───── Materials provided ─────
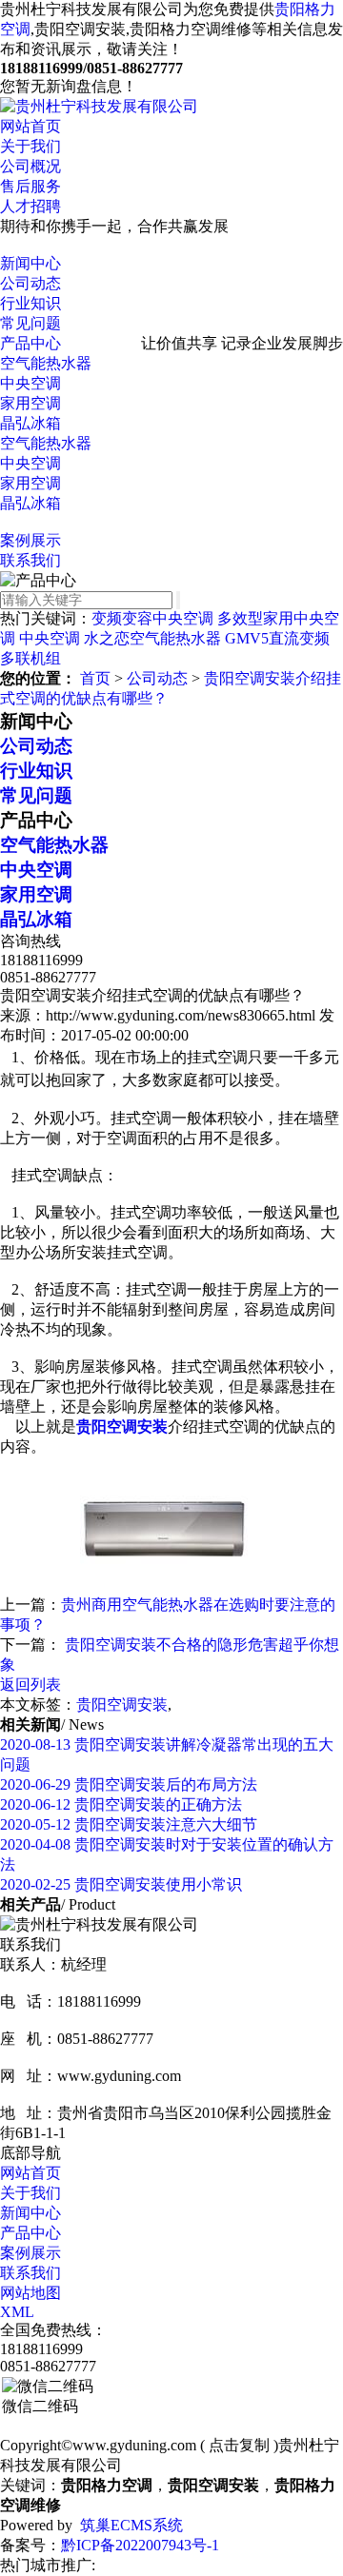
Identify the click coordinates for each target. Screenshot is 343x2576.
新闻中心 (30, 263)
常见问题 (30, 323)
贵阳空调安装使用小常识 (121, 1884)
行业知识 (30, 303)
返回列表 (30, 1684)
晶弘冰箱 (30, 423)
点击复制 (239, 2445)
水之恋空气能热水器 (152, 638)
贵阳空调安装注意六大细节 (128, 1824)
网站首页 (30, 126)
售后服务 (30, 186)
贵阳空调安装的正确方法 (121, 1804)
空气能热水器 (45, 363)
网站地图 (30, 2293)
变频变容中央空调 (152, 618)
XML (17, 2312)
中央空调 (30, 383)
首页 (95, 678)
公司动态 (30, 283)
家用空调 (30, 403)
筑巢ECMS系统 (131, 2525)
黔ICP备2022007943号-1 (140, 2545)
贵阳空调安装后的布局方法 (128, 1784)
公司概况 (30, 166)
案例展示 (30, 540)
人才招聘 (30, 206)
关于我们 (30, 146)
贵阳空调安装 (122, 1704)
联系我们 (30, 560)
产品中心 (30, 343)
─────
───── Materials provided ─────
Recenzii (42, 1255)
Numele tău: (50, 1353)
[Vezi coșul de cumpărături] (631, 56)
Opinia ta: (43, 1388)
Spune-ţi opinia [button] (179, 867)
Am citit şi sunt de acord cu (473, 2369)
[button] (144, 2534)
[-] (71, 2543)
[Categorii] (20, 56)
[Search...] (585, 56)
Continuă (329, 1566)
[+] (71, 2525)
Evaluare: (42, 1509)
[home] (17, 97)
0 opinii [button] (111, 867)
─────
───── Materials provided ─────
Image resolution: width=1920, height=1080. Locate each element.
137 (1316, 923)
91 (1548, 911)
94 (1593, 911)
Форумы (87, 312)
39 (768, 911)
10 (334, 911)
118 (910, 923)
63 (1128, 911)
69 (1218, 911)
─────
### Exercise objective
Write down every line of the data above that includes the string "each".

### Result for this task
Identify the click coordinates for each target. Screenshot is 343x2576.
Image resolution: width=1920, height=1080. Locate each element.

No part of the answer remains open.